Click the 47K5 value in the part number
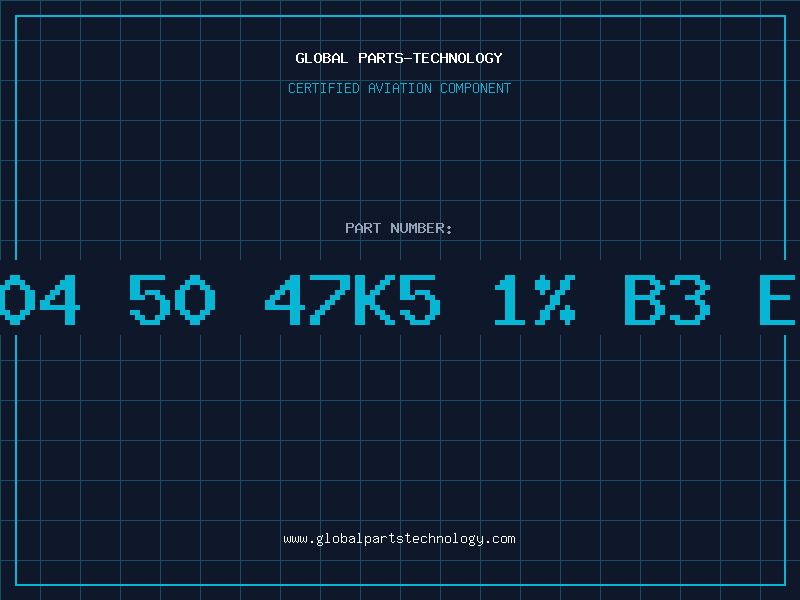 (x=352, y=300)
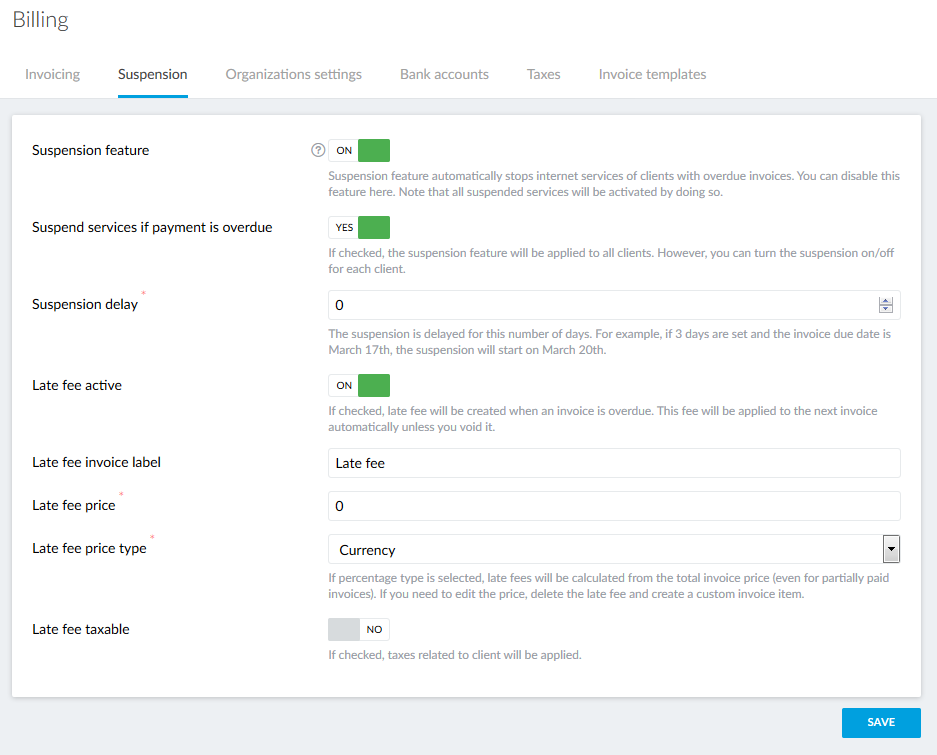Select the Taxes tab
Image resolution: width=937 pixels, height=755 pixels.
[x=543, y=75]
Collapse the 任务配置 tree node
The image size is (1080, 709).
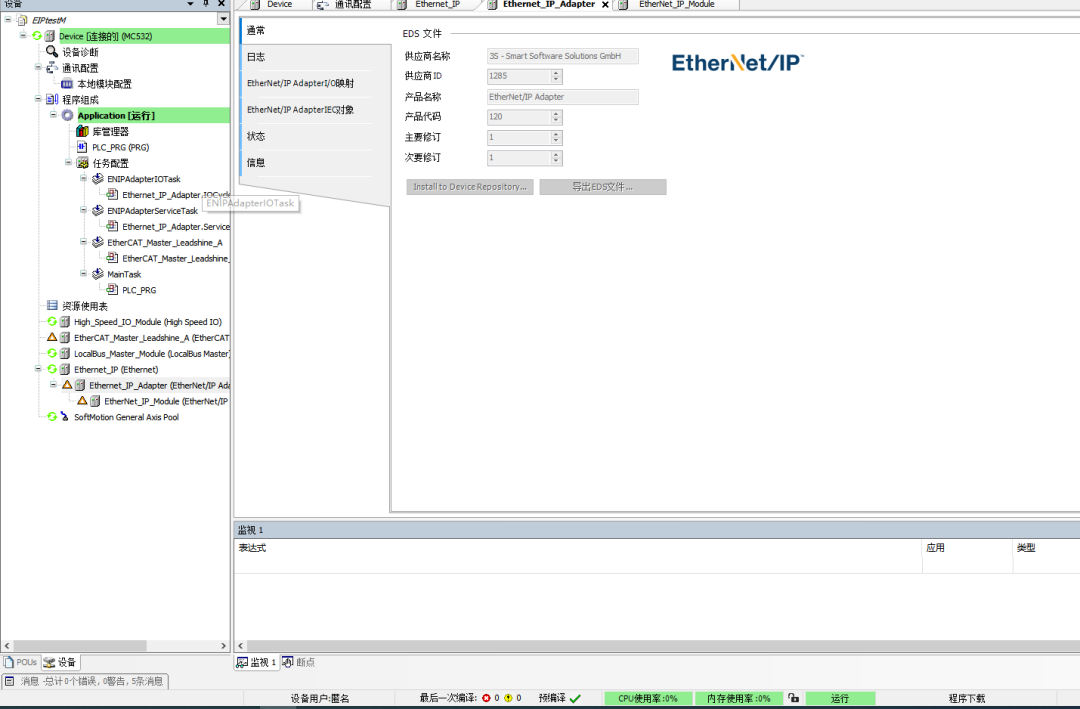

=-=-=

#### Exercise objective:
Output the records above verbatim. Pictures stay out.

#### Exercise response:
Click the 47K5 value in the part number
 (x=352, y=300)
Select the Taxes tab
Image resolution: width=937 pixels, height=755 pixels.
[x=543, y=75]
Collapse the 任务配置 tree node
The image size is (1080, 709).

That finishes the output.